На следующий день в лагерь прибыло новое подразделение военных, а посетивший нас утром Геллерт был непривычно взволнован. По его словам, проект сворачивался, но господин доктор, поблескивая своими доисторическими очками, убеждал, что с нами работа еще продолжится. Пока он все это нам сообщал, было видно, что Рохо себя еле сдерживает. Казалось, что в его крови было столько адреналина, что еще чуть-чуть – и он бросится на доктора, свернет ему шею, чтобы потом, перескочив через бездыханное тело, ринуться прямиком в джунгли.

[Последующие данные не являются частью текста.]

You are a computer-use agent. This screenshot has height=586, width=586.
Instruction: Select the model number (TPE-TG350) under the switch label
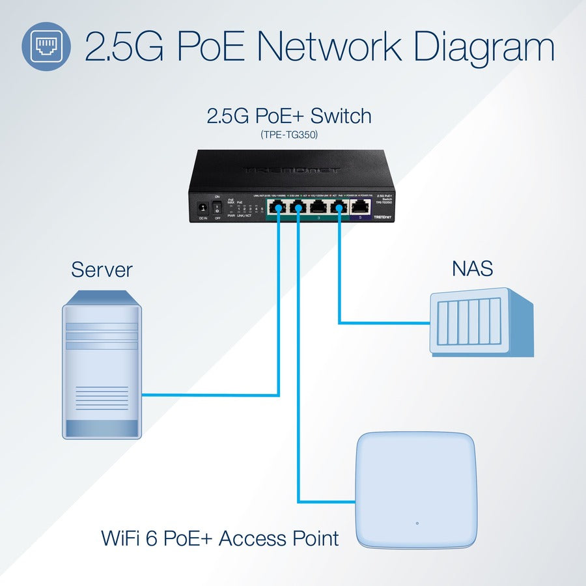(x=288, y=135)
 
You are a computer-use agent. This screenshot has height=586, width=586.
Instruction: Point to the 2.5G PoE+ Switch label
(x=288, y=116)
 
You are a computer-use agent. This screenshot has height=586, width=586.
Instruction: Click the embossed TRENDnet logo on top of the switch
(x=291, y=171)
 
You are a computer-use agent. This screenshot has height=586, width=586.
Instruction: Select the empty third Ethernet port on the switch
(x=318, y=207)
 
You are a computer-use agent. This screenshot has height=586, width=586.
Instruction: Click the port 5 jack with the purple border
(x=360, y=207)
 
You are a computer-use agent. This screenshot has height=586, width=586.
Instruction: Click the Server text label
(x=102, y=269)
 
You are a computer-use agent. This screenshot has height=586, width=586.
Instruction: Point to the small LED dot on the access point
(x=417, y=522)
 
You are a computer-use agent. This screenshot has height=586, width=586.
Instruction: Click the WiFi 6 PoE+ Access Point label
(x=220, y=538)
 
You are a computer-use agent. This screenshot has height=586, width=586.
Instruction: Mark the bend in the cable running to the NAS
(x=339, y=322)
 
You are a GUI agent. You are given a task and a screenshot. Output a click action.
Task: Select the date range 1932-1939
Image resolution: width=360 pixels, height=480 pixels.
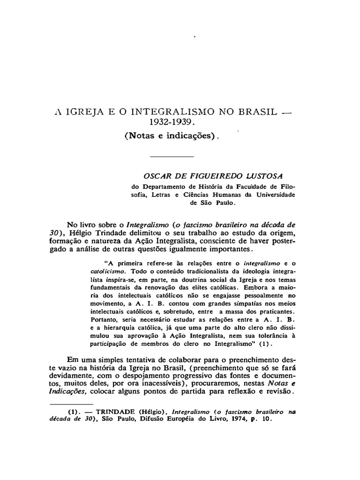[175, 124]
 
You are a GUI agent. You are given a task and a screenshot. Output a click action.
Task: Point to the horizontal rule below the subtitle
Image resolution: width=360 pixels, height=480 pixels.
[172, 156]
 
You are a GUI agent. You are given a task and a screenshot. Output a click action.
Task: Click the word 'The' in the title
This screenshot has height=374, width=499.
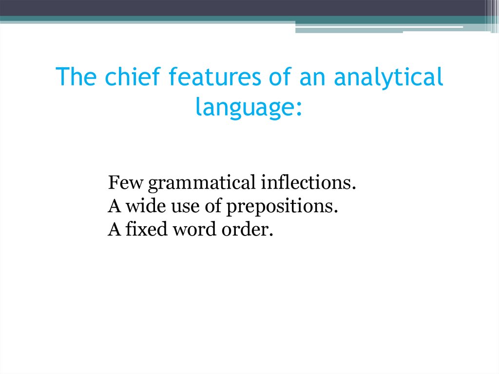[x=73, y=78]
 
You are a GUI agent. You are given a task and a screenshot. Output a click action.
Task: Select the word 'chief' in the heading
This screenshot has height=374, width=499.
[x=124, y=78]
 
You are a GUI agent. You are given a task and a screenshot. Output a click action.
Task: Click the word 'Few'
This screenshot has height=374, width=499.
[x=125, y=183]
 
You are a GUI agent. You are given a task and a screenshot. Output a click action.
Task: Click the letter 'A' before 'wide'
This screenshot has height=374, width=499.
[x=114, y=207]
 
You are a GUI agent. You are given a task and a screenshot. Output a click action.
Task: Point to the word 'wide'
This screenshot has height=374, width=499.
[x=142, y=207]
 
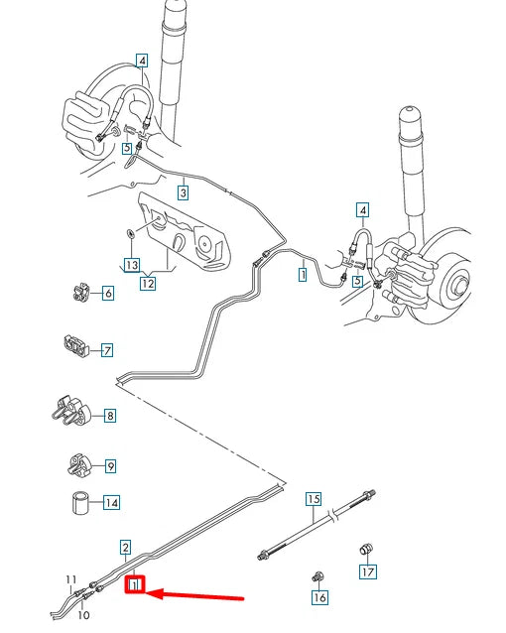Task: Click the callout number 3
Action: tap(184, 191)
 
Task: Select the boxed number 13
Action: tap(131, 266)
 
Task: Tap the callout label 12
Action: tap(149, 284)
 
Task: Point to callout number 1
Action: tap(302, 275)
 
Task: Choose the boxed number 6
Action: tap(106, 293)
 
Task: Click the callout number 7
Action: tap(106, 349)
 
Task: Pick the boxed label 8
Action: tap(109, 417)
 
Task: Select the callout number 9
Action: tap(110, 465)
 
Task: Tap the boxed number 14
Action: tap(111, 503)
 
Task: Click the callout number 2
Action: tap(125, 547)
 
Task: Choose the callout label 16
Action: tap(318, 597)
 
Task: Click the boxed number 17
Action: tap(367, 571)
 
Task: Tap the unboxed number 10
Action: tap(81, 615)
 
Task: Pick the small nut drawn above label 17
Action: tap(364, 549)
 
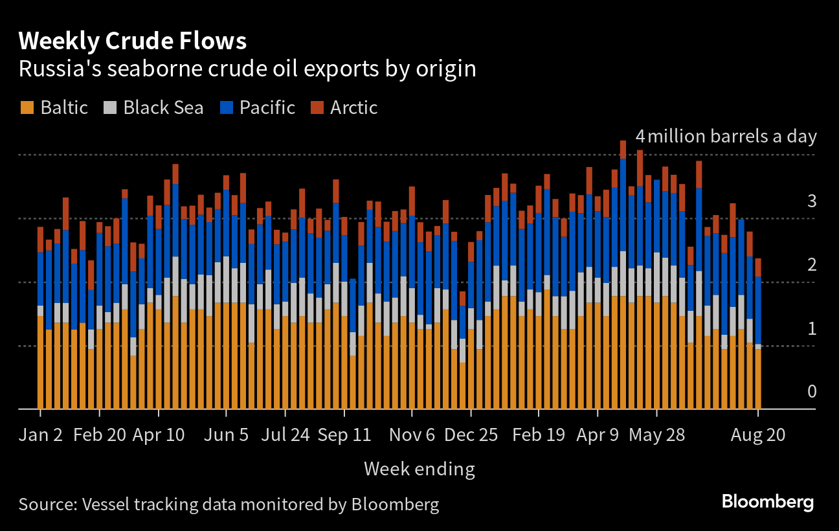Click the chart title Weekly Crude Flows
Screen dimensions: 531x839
click(133, 41)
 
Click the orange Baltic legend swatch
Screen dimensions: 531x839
click(27, 107)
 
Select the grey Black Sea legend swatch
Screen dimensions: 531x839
click(109, 107)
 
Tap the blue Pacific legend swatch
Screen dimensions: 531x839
click(226, 107)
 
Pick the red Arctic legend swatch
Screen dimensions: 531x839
click(317, 107)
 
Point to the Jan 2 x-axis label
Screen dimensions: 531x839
click(41, 435)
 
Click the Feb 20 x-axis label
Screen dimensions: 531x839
click(100, 435)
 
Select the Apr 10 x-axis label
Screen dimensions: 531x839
click(159, 435)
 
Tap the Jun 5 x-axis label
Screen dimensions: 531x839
click(226, 435)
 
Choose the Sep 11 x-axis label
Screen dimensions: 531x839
click(344, 435)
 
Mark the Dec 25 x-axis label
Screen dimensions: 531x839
click(471, 435)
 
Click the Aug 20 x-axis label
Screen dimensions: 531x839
click(758, 435)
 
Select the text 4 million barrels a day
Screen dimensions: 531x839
click(726, 137)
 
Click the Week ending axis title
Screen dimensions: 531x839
click(419, 469)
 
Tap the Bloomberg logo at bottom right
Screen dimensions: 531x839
click(767, 502)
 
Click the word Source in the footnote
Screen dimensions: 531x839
click(46, 504)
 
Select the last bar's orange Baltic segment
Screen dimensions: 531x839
click(758, 379)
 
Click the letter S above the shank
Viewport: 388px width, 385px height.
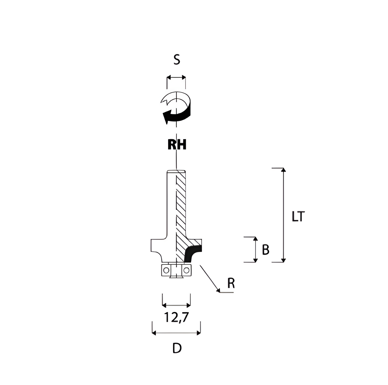[x=177, y=60]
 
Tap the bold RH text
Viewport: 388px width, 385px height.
[x=177, y=144]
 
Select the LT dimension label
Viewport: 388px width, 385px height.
[x=298, y=216]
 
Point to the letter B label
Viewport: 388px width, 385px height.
[x=266, y=250]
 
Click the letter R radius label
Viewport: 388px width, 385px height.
[x=231, y=283]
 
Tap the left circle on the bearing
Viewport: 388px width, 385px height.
[x=166, y=270]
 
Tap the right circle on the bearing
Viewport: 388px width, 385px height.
[x=186, y=270]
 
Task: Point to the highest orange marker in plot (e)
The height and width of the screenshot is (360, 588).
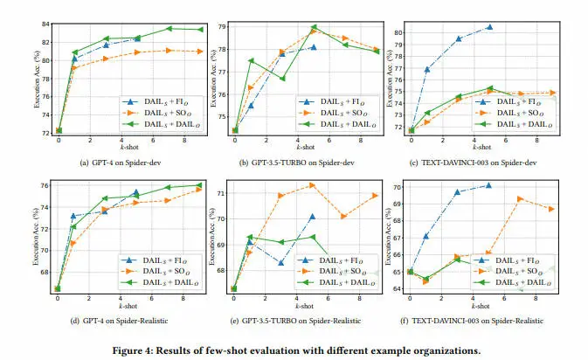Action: click(312, 185)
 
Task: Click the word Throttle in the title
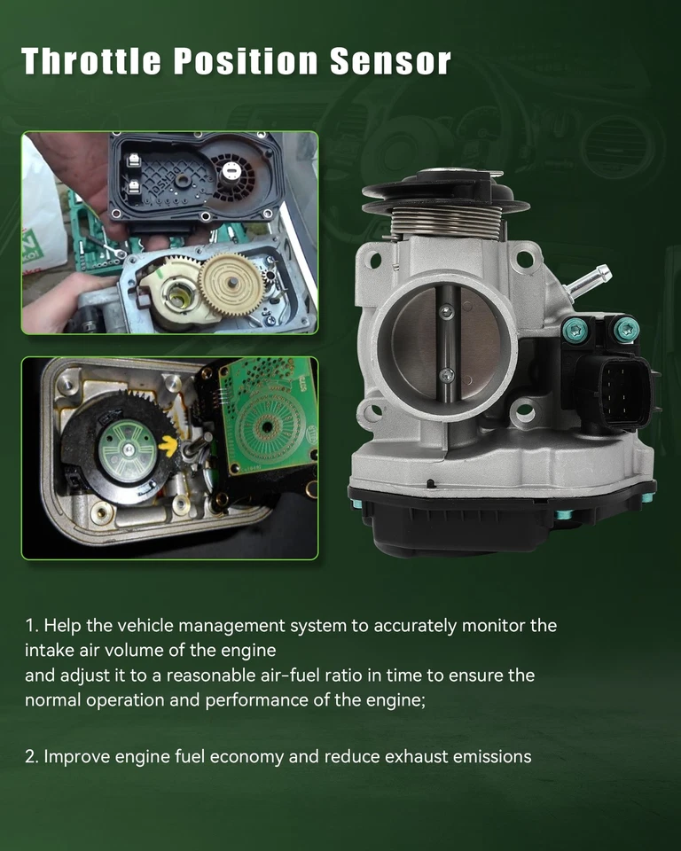coord(91,60)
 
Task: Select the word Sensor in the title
coord(390,60)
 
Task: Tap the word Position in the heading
coord(246,60)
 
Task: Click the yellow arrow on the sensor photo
coord(168,446)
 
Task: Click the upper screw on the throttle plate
coord(446,311)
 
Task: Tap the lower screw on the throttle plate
coord(446,374)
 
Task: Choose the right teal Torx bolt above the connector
coord(626,329)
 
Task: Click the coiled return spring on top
coord(446,222)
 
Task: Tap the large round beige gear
coord(232,285)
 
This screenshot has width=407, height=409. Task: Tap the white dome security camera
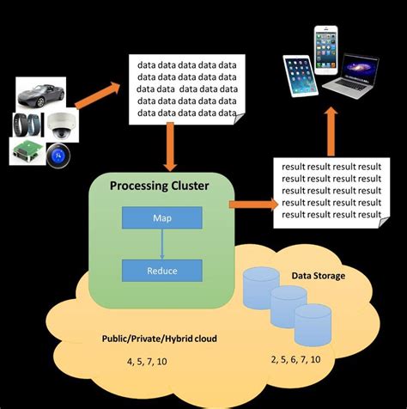coord(63,125)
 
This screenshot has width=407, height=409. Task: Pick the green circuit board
coord(29,152)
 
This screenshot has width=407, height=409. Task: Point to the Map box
coord(161,218)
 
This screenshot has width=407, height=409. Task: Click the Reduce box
coord(161,270)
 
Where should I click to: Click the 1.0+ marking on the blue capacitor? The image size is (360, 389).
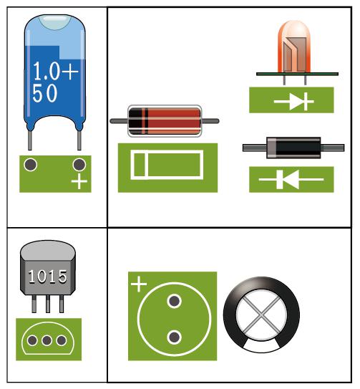pyautogui.click(x=56, y=71)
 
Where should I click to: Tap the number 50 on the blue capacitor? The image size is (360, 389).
pyautogui.click(x=45, y=93)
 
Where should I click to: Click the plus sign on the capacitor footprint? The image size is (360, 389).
pyautogui.click(x=79, y=181)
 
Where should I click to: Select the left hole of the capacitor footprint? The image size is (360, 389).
pyautogui.click(x=31, y=165)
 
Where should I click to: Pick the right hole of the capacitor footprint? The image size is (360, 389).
pyautogui.click(x=79, y=165)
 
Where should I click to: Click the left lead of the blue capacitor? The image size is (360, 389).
pyautogui.click(x=30, y=140)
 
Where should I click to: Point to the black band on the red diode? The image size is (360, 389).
pyautogui.click(x=135, y=121)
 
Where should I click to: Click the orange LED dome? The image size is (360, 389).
pyautogui.click(x=294, y=47)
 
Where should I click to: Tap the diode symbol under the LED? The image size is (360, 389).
pyautogui.click(x=294, y=101)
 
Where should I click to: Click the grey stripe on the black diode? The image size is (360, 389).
pyautogui.click(x=271, y=148)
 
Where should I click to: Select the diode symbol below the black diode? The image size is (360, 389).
pyautogui.click(x=291, y=179)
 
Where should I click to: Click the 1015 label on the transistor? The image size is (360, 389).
pyautogui.click(x=47, y=277)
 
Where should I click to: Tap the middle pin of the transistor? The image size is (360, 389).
pyautogui.click(x=48, y=304)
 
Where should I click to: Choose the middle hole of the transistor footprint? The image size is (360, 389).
pyautogui.click(x=47, y=340)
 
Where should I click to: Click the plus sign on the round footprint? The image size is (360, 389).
pyautogui.click(x=139, y=284)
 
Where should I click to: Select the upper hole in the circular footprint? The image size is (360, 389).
pyautogui.click(x=175, y=301)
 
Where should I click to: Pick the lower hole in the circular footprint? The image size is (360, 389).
pyautogui.click(x=175, y=337)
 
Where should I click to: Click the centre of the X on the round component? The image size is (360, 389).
pyautogui.click(x=261, y=315)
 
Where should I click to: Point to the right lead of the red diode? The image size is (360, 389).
pyautogui.click(x=210, y=121)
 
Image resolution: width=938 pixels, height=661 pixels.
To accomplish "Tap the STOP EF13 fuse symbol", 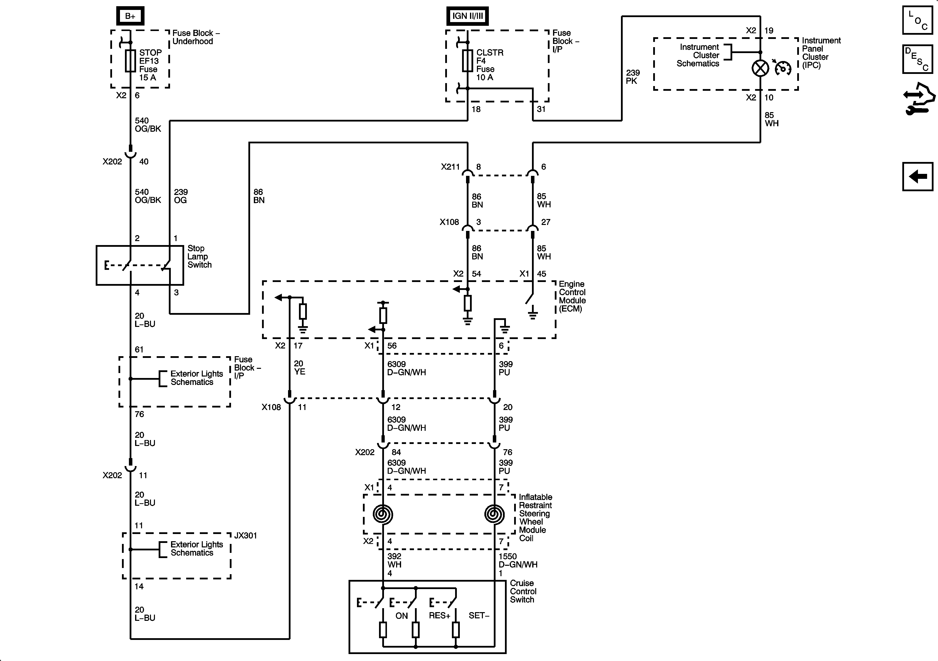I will point(130,61).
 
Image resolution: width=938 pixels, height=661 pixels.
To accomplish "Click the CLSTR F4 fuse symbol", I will point(467,61).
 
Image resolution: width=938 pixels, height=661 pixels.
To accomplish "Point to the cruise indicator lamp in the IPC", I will point(760,68).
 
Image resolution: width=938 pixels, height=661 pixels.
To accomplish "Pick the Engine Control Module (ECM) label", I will point(572,296).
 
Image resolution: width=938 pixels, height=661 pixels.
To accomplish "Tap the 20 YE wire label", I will point(299,368).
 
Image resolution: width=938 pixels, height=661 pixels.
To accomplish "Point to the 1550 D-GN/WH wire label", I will point(518,561).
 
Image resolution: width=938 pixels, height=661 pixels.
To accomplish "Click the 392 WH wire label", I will point(394,561).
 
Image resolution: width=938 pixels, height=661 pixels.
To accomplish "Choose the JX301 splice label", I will point(245,535).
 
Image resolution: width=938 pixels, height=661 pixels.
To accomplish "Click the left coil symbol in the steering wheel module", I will point(383,514).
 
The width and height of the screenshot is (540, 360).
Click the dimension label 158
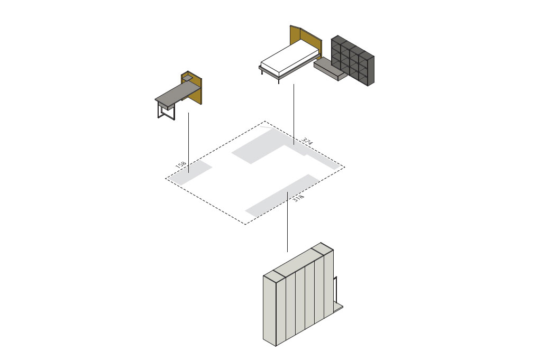point(181,165)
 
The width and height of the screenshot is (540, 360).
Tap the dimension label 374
point(307,141)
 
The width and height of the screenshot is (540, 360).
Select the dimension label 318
point(299,198)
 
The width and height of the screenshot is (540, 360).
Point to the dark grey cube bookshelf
point(353,61)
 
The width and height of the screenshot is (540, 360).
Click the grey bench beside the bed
point(330,68)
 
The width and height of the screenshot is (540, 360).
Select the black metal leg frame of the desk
point(167,112)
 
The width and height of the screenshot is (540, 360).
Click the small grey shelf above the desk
point(187,79)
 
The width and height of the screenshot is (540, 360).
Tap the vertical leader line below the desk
point(188,143)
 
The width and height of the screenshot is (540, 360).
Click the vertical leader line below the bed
point(294,114)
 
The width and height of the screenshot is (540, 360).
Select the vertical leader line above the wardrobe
point(287,221)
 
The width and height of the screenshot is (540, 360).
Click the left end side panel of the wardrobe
point(270,311)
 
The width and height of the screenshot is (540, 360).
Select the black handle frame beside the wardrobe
point(335,289)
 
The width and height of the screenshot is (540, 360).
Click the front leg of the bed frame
point(278,80)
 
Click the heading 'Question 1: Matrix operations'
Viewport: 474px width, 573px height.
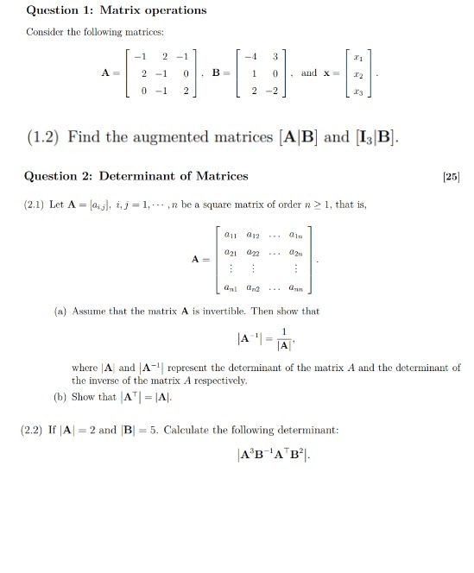(105, 10)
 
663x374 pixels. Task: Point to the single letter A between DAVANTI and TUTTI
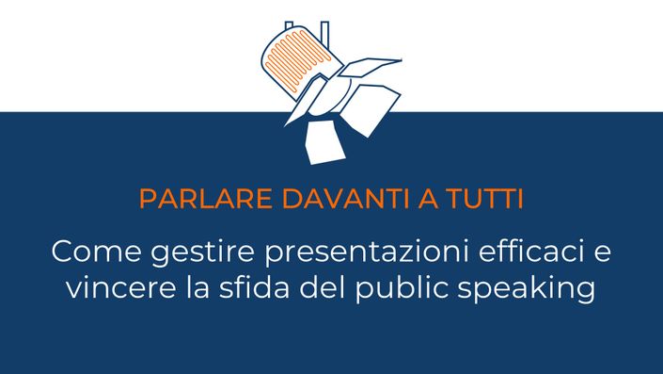(x=428, y=199)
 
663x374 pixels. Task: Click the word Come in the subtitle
(x=97, y=252)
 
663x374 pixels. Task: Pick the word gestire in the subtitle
(x=202, y=253)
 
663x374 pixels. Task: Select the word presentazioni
(x=367, y=253)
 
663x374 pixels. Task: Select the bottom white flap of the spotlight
(x=324, y=142)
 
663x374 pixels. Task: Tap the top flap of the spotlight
(x=369, y=67)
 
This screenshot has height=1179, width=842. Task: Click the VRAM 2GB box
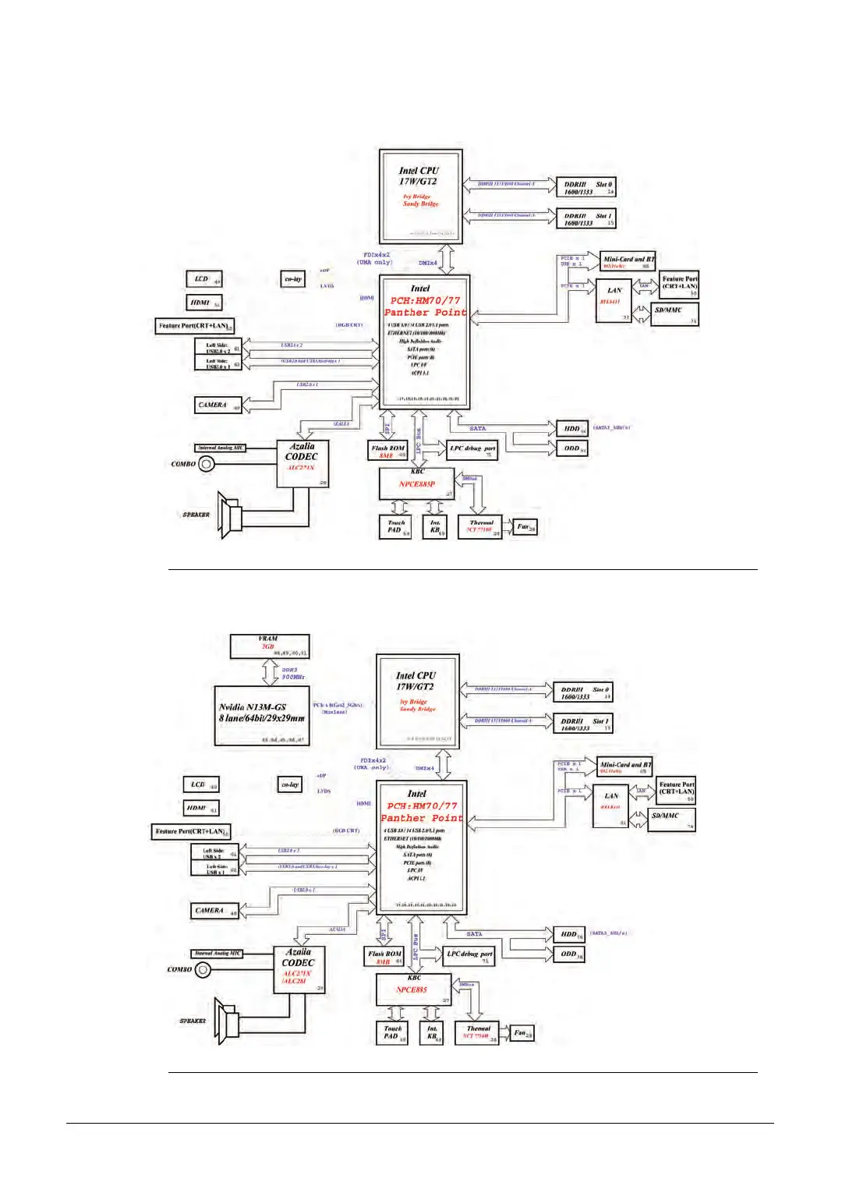pos(270,646)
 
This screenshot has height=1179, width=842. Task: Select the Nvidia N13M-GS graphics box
pos(262,716)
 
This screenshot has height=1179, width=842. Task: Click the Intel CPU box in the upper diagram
pos(421,196)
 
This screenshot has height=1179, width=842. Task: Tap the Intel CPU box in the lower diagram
pos(417,702)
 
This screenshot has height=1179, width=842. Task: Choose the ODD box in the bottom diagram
pos(570,954)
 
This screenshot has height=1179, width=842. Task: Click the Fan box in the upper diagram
pos(526,527)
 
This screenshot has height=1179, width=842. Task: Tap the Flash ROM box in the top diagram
pos(388,451)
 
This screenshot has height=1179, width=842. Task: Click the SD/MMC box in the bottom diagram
pos(671,819)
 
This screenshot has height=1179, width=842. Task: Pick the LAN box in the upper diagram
pos(614,300)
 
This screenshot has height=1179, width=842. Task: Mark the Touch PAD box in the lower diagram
pos(392,1032)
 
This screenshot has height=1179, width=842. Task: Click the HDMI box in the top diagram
pos(203,303)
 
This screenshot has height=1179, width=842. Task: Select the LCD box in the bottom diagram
pos(201,784)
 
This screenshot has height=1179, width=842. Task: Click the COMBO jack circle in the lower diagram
pos(203,970)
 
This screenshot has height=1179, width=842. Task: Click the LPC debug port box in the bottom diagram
pos(470,956)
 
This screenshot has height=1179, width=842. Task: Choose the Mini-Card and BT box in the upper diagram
pos(628,261)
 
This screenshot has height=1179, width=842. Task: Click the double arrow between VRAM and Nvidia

С нами опыты прекратились совсем, а Геллерт перестал заниматься даже основной группой псиоников. Похоже, его полностью отстранили от работы, и он круглые сутки не вылезал из своего персонального блока, у дверей которого, словно бы случайно, все время прохаживался один из недавно прибывших бойцов.
Командные функции взяла на себя его заместительница и первая помощница – доктор Эванс. Она тоже никогда не снимала очков, правда, в намного более изящной оправе, и теперь сквозь жалюзи можно было увидеть, как поблескивают линзы, когда она ведет очередную партию испытуемых из блока в блок.
Короче говоря, на базе началась какая-то непонятная суета, и мы подвисли в неприятной неопределенности. Вскоре она разрешилась, однако совсем не так, как я или Рохо могли бы себе представить. Бах! – и мы оказались в совершенно новом мире, только обугленная листва медленно кружилась в воздухе…
#Бах! – Глухой хлопок где-то на другом конце лагеря словно отозвался на мои воспоминания. Для Хмурого Густава он тоже явно стал неожиданностью, но главарь только лениво полуобернулся в сторону шума – вожаку такой опасной стаи нужно всегда сохранять хладнокровие. Зато остальные его бойцы тут же встревоженно закрутили головами и схватились за оружие.
Бах! Бах-бах! – Хлопки не утихали, дополнившиеся длинной очередью из крупного калибра.
Густав медленно и отчетливо процедил сквозь зубы:
– Эй, гляньте кто-нибудь, что там творится…
Несколько человек резво кинулись в сторону шума, остальные окружили своего предводителя, щелкая затворами. Он махнул рукой, и двое крепких бандитов подали ему бронированный щит, высотой почти с него ростом. Густав неторопливо просунул левую руку в крепления, а в правую взял дробовик. После этого он все так же нарочито неспешно направился в сторону стрельбы. Его разномастная гвардия двинулась следом, прикрывая предводителя с флангов и тыла. Что-то пошло не так, и все это сразу почувствовали. Заключенные завыли на разные голоса в своих загонах, как звери. Амир опять повернулся к арлекинке: «Что, опять твои подружки ломятся?»